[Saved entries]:
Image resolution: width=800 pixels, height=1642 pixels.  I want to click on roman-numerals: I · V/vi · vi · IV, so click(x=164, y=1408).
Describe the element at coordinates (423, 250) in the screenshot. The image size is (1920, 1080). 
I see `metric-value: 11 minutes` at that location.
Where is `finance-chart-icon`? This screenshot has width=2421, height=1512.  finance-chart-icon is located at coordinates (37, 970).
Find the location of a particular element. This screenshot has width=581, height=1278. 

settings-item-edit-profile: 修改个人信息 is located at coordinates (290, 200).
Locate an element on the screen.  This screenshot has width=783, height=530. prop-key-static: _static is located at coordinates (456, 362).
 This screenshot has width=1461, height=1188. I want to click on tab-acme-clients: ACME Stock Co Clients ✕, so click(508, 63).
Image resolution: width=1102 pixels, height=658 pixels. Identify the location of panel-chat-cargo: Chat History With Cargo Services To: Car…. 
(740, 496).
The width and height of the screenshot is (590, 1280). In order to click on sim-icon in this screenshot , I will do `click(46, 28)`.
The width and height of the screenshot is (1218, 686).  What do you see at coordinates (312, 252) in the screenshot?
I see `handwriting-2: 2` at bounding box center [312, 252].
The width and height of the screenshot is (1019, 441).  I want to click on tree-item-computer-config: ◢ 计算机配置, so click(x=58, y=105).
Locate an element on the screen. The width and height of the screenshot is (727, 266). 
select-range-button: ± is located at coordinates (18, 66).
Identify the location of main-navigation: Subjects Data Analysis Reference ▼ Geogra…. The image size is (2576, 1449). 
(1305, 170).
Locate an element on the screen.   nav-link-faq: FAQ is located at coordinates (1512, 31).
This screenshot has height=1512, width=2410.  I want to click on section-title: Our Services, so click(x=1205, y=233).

[Assignment]:
Render every line of the data above as one string in a JSON list, omitting any blank lines.

[Result below]:
[
  "Image resolution: width=800 pixels, height=1642 pixels.  I want to click on roman-numerals: I · V/vi · vi · IV, so click(x=164, y=1408).",
  "Describe the element at coordinates (423, 250) in the screenshot. The image size is (1920, 1080). ",
  "I see `metric-value: 11 minutes` at that location.",
  "Where is `finance-chart-icon`? This screenshot has width=2421, height=1512.  finance-chart-icon is located at coordinates (37, 970).",
  "Find the location of a particular element. This screenshot has width=581, height=1278. ",
  "settings-item-edit-profile: 修改个人信息 is located at coordinates (290, 200).",
  "Locate an element on the screen.  This screenshot has width=783, height=530. prop-key-static: _static is located at coordinates (456, 362).",
  " This screenshot has width=1461, height=1188. I want to click on tab-acme-clients: ACME Stock Co Clients ✕, so click(508, 63).",
  "Image resolution: width=1102 pixels, height=658 pixels. Identify the location of panel-chat-cargo: Chat History With Cargo Services To: Car…. ",
  "(740, 496).",
  "The width and height of the screenshot is (590, 1280). In order to click on sim-icon in this screenshot , I will do `click(46, 28)`.",
  "The width and height of the screenshot is (1218, 686).  What do you see at coordinates (312, 252) in the screenshot?",
  "I see `handwriting-2: 2` at bounding box center [312, 252].",
  "The width and height of the screenshot is (1019, 441).  I want to click on tree-item-computer-config: ◢ 计算机配置, so click(x=58, y=105).",
  "Locate an element on the screen. The width and height of the screenshot is (727, 266). ",
  "select-range-button: ± is located at coordinates (18, 66).",
  "Identify the location of main-navigation: Subjects Data Analysis Reference ▼ Geogra…. The image size is (2576, 1449). ",
  "(1305, 170).",
  "Locate an element on the screen.   nav-link-faq: FAQ is located at coordinates (1512, 31).",
  "This screenshot has height=1512, width=2410.  I want to click on section-title: Our Services, so click(x=1205, y=233)."
]